• [İstenen]
Aşağıdaki Yalnızız romanı üzerine metne göre şu soruları yanıtlayın:
1. Başlıkta adı geçen roman hangisidir ve kime aittir?
2. Romanı anlatım yönünden değerlendiren kimdir?
3. Değerlendiren kişi yargılarını neyle kanıtlamıştır?

====== Verilen Metin

Eleştiri Örnekleri

Peyami Safa’nın Yalnızız Romanındaki Anlatım Sanatı

Gürsel Aytaç, bu metinde Peyami Safa’nın Yalnızız adlı romanını anlatım yönünden değerlendirmiş, yaptığı açıklamalarla romandaki anlatım özelliklerinin daha iyi anlaşılmasına katkıda bulunmuştur. Eseri bilimsel ölçütlere göre incelemiş, yargılarını söz konusu romandan verdiği örneklerle kanıtlama yoluna gitmiştir:

Eleştiri yazısı:

PEYAMİ SAFA’NIN YALNIZIZ ROMANINDAKİ ANLATIM SANATI
       (…)

============
====== Veri Kümesinden Alıntılar

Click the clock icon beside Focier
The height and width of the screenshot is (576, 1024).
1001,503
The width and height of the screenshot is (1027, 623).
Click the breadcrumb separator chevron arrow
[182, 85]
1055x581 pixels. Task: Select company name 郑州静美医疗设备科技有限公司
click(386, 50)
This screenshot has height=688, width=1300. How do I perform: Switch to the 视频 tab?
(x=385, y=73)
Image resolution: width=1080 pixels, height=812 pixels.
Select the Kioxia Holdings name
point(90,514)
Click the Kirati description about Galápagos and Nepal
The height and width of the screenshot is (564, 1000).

============

• [Nihai Sonuç]
1. Yalnızız; Peyami Safa'ya aittir.
2. Gürsel Aytaç.
3. Romandan verdiği örneklerle.